=== EXERCISE REQUIREMENTS ===
Please collect every line of the records that contains the word "arrow", matching case exactly, and copy each one in full.
■ ■ ■ ■ ■ ■ ■
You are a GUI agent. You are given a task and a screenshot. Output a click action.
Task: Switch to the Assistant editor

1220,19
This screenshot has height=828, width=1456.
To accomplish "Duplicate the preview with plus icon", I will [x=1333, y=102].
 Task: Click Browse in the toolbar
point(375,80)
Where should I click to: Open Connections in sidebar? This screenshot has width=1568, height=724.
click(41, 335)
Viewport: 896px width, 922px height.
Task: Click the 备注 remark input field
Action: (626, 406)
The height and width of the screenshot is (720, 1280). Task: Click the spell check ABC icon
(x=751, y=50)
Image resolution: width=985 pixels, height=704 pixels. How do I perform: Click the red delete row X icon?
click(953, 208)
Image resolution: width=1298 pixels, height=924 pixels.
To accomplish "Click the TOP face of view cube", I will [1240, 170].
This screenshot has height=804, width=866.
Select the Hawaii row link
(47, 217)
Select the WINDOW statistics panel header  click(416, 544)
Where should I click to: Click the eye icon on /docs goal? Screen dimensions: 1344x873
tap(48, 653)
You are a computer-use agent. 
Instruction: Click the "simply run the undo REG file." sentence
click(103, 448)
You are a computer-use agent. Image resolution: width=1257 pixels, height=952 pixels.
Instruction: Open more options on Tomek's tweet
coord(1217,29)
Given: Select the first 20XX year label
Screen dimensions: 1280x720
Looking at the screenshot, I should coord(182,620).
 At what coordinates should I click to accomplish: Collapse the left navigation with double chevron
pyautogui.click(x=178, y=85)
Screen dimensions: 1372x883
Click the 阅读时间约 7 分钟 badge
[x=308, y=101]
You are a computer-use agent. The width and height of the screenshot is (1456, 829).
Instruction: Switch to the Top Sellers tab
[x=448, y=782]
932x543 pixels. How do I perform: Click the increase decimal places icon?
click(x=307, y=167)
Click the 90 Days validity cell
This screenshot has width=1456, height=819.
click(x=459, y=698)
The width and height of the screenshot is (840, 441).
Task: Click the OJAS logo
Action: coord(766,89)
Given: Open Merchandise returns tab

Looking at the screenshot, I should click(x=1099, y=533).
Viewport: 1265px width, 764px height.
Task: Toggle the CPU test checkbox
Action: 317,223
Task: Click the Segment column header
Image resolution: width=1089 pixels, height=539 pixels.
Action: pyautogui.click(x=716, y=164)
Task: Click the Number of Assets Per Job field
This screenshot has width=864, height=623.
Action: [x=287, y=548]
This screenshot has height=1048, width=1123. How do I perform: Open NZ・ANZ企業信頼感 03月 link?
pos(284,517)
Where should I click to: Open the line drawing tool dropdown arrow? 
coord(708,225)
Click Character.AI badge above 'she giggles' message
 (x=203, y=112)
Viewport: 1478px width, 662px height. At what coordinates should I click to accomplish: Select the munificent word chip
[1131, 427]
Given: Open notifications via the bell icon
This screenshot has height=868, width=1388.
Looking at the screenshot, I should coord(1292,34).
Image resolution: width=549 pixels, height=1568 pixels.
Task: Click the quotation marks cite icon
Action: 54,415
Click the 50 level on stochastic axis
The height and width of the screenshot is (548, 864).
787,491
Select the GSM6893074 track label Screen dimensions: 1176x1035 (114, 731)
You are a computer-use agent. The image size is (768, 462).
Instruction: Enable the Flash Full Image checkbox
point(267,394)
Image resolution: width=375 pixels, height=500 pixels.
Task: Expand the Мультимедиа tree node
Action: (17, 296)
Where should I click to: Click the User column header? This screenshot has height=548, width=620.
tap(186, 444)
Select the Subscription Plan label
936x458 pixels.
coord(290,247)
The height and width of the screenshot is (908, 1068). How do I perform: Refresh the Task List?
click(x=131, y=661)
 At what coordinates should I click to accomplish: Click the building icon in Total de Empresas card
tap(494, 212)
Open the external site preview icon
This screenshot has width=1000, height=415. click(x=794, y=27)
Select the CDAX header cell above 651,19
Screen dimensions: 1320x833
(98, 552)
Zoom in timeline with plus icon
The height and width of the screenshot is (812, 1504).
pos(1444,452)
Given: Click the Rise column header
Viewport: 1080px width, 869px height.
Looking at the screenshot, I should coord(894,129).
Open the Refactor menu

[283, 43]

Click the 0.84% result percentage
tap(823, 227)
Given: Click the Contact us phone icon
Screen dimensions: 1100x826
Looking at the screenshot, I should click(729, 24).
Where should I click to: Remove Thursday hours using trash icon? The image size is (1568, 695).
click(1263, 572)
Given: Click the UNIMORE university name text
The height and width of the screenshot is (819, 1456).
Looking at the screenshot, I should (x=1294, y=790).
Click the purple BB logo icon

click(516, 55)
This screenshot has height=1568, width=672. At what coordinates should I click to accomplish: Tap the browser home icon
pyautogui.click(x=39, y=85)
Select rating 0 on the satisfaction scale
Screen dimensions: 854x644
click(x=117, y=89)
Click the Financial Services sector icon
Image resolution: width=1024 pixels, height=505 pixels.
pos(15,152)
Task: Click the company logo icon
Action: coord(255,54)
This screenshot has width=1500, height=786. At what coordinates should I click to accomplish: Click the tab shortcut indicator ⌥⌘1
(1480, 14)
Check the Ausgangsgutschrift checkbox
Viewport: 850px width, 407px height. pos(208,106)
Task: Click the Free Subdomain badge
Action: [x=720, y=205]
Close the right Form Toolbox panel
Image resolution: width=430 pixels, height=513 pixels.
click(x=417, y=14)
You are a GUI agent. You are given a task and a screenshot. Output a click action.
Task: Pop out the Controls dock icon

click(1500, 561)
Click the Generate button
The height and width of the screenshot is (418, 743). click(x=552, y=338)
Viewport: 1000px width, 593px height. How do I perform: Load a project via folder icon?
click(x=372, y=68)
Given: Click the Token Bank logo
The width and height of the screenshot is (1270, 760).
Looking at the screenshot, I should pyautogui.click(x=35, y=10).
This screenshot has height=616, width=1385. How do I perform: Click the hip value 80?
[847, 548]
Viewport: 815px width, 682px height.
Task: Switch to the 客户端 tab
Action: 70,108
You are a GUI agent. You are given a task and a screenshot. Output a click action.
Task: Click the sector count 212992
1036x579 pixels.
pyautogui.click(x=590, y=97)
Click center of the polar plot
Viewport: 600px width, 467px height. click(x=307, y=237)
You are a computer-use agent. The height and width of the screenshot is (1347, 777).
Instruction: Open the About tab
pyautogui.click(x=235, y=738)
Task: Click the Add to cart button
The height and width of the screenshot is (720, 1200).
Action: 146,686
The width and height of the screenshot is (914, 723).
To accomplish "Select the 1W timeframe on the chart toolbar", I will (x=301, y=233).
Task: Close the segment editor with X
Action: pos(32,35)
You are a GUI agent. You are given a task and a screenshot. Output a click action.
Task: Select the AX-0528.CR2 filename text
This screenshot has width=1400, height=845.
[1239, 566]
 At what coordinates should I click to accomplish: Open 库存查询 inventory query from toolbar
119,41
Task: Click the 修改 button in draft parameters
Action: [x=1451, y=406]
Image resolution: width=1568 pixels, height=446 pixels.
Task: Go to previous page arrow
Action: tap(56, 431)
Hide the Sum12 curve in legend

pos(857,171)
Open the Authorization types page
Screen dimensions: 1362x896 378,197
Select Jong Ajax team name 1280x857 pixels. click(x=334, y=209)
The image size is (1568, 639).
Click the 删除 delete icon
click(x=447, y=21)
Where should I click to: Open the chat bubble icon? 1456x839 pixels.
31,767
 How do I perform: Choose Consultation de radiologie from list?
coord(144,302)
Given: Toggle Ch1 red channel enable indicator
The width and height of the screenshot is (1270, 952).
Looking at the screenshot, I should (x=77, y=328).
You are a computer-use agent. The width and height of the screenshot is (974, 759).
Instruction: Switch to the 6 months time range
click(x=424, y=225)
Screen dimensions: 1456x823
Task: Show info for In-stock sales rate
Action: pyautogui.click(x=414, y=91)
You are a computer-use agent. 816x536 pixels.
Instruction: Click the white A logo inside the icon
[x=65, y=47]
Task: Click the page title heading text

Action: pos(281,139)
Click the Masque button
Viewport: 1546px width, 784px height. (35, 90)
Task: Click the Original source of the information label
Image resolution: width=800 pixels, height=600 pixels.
■ ■ ■ ■ ■ ■ ■
=== EXPECTED OUTPUT ===
Where should I click to: Open the line drawing tool dropdown arrow? 
Task: Go to previous page arrow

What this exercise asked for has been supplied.